With only 14 patients, a third evaluation was done at 6 months after the last EVL. When follow-up endoscopy was done at one week after the last EVL session, the grade of varix was considered as 2; completely eradicated, 23: grade 1, 2: grade II. At 6 months after the last EVL session, the grade of varix were considered as 6: grade 0 to I, 7;grade II, 1; grade III. The procedures were tolerated well, and no serious side effects occurred. In the first EVL session, 21 patients complained of mild chest discomfort and dysphagia during or after the procedure. The complications such as epigastralgia (2), nausea (1) and bradycardia (1) developed, but they spontaneously subsided within 3 days. At the end of 3 weeks and 6 months, there were no complaints of dysphagia and no stricture developed.

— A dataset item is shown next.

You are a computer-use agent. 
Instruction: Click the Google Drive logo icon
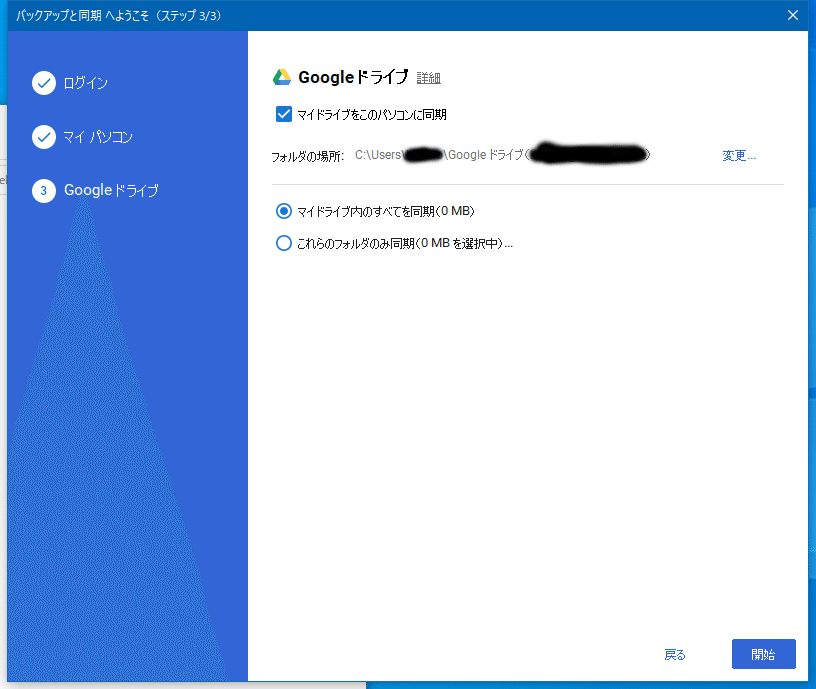(283, 76)
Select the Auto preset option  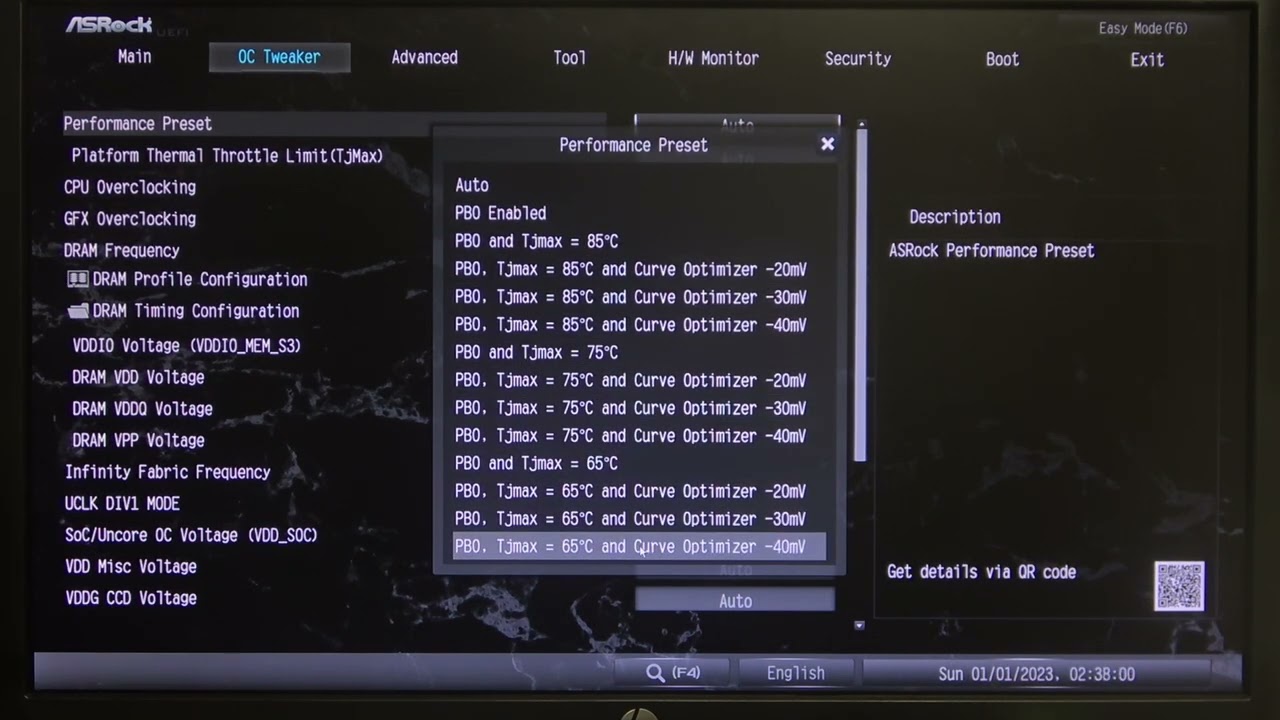click(472, 185)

Manometry of Lower Esophagus

The results of the manometry are summarized as Table 2.

Effects of EVL on Esophageal Manometry

  1. Lower esophageal sphincter

    No significant difference in LES length, resting LES pressure and LES relaxation percent was found from Pre-EVL to intermediate and late post-EVL. Even though there was no significant change in LES relaxation time at 3 week after post-EVL from pre-EVL, significant prolongation of it was developed 6 months after EVL.

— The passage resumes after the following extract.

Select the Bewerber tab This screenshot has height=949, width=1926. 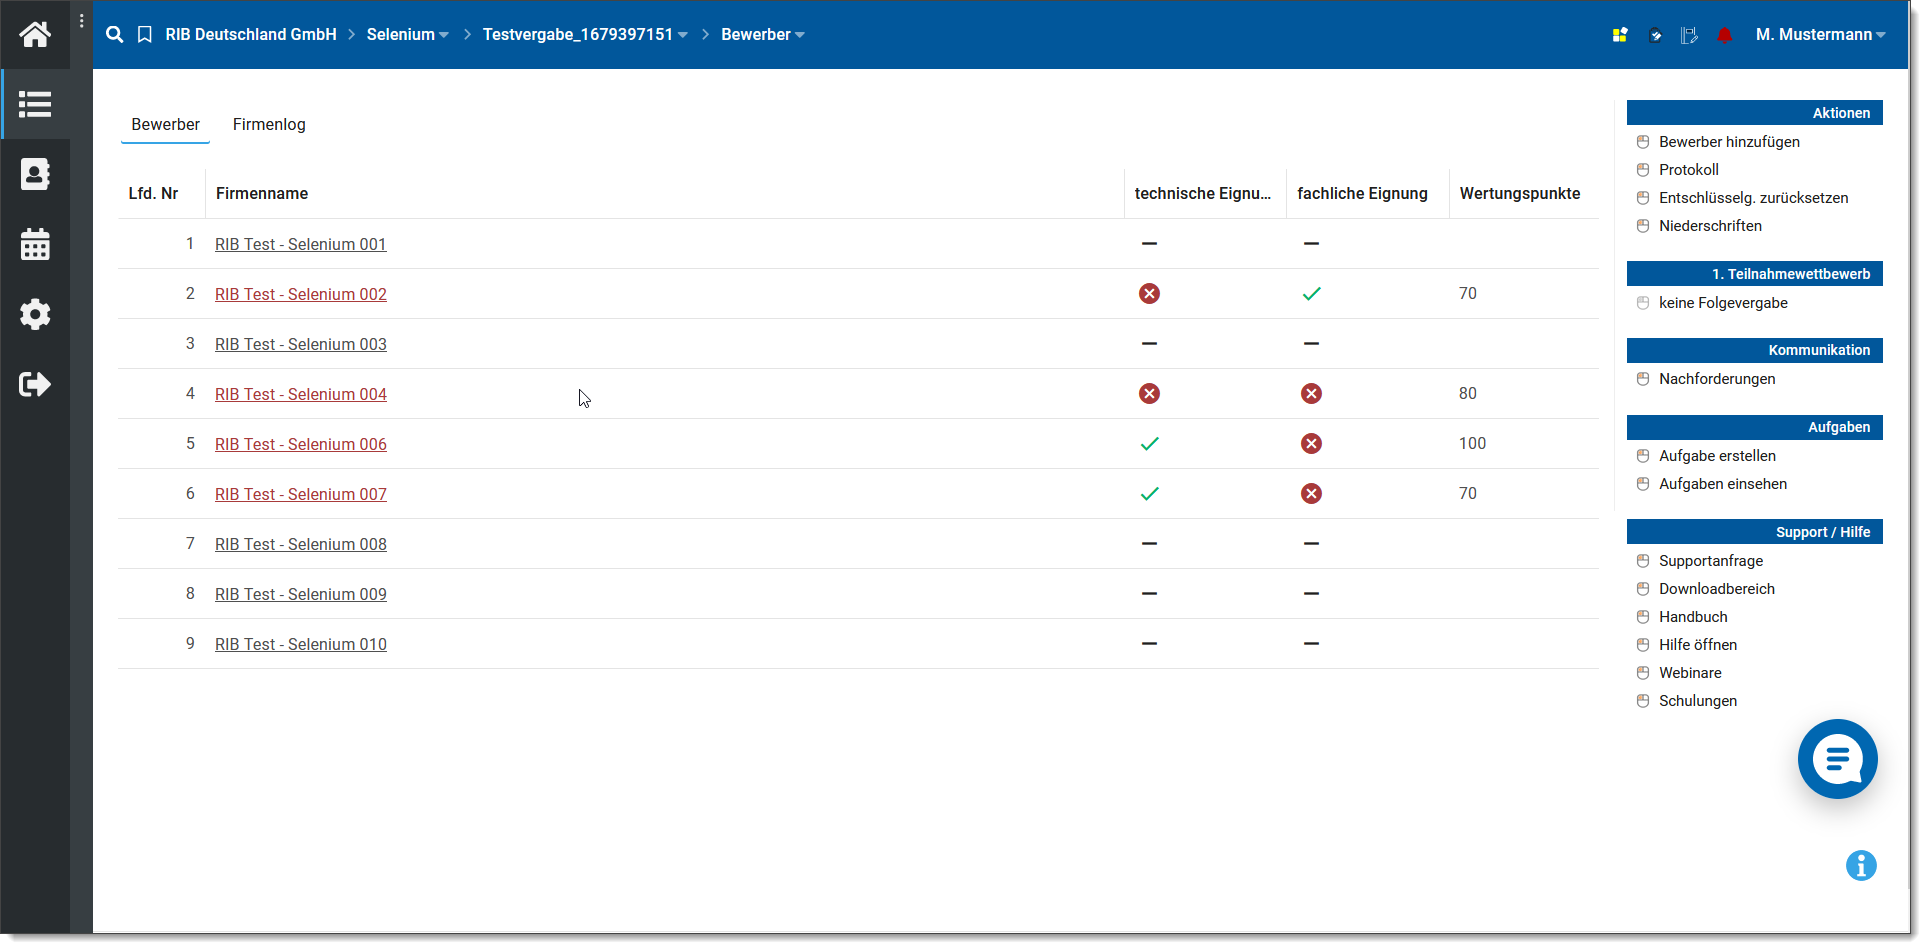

  2. Peristalsis of the lower esophageal body

    The amplitude of peristaltic wave and contraction duration in the lower esophagus significantly increased after 3 weeks post-EVL, but returned to pre-EVL level at 6 months after the last EVL session. The velocity of peristaltic wave in lower esophagus showed no significant difference at 3 weeks after EVL, but there was significantly increased velocity of peristalsis after 6 months after EVL.


EVL is an effective alternative method for controlling variceal bleeding with minimal complications, compared to EIS. Also there are few studies on EVL effects on esophageal motility2,18). This study was designed to compare the effects of EVL on the lower esophageal motility in patients who had undergone variceal ligation.

Our manometric results after EVL in cirrhotic patients with esophageal varices show that, when compared with pre-EVL in the same patients, the effects of EVL in lowere sophageal motility can be divided into intermediate effects and late effects. The former effects are characterized by 1) the amplitude of the peristaltic wave that is significantly increased in the lower esophagus and 2) longer contraction duration of peristaltic wave in lower esophageal body. The latter effects are characterized by 1) longer LES relaxation duration and 2) speedier peristaltic wave progression. Discordant results have been published regarding esophageal motility of EVL effect19). Although we could not exclude these differences, they are due to differences in observation period and methods (3 weeks, 6 months vs mean 8, 9 weeks), subjects (same patients vs different subjects), any possible site of EVL (chiefly LES portion vs no mention) and number of ligators which was used. The intermediate effects of post-EVL in lower esophageal peristaltic amplitude of our results could be supported by other authors19,22) and possible explanations of these finding were proposed by Passaretti et al. They hypothesized that the presence of a ‘cushion’ of blood within the varices might have a damping effect on pressure wave, leading to a decrease in the amplitude and to an apparent increase in duration of contraction. This hypothesis can be supported by our results that lower esophageal peristaltic amplitude increased at intermediate post-EVL as the size of varix diminishes, and then the pressure decreased after late post-EVL as the size of varix diminishes, and then the pressure decreased after late post-EVL when the size of it enlarged22). But there is a discrepancy that does not support the hypothesis about the peristaltic duration in the lower esophageal body. Both peristaltic pressure and duration were similar to the level of those of pre-EVL and late post-EVL.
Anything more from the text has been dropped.